Intravenous (IV) administration

There are several different types of injections, the most common ones being subcutaneous (into the fatty tissue under the skin), intramuscular (into a muscle), and intravenous (into a vein) injections. IV injections are often preferred as they are less painful. 

When a drug is injected straight into a vein, the entire dose enters the bloodstream directly, causing a much quicker and more powerful onset of action than that of IR drugs taken orally. However, the effect doesn't last very long. For example, the analgesic effect of IV morphine begins almost instantly, reaches its peak after approximately 15 minutes, and lasts for approximately 2 hours. For this reason, IV analgesics such as morphine are a good option to treat severe acute pain or flares. They are not, however. a long term solution for chronic pain. 
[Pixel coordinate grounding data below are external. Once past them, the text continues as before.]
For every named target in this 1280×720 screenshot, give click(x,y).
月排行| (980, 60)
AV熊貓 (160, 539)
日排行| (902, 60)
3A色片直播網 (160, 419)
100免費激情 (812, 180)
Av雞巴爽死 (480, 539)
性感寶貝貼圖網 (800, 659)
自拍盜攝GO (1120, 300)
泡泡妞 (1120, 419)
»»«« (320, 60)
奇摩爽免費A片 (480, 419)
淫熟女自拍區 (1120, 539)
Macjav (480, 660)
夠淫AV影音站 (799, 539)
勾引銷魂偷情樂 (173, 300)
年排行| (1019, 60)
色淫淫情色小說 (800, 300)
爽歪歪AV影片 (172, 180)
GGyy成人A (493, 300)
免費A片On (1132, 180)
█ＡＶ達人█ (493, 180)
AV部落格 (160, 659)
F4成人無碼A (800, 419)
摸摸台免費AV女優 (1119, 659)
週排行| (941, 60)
Drugs that are administered intravenously can also be given as a continuous infusion. Instead of injecting the entire dose directly, an infusion will release the medication slowly over a longer period of time. For instance, you may want to administer 100 ml of a certain drug over one hour, which would be a rate of approximately 1.67 ml per minute. This is quite similar to the way ER drugs work, but a continuous intravenous infusion will help you reach a much more exact steady rate.

When administered intravenously, the side effects of the medications are often more severe than when taken orally. For example, high doses of IV morphine easily lead to respiratory depression and can even be life-threatening.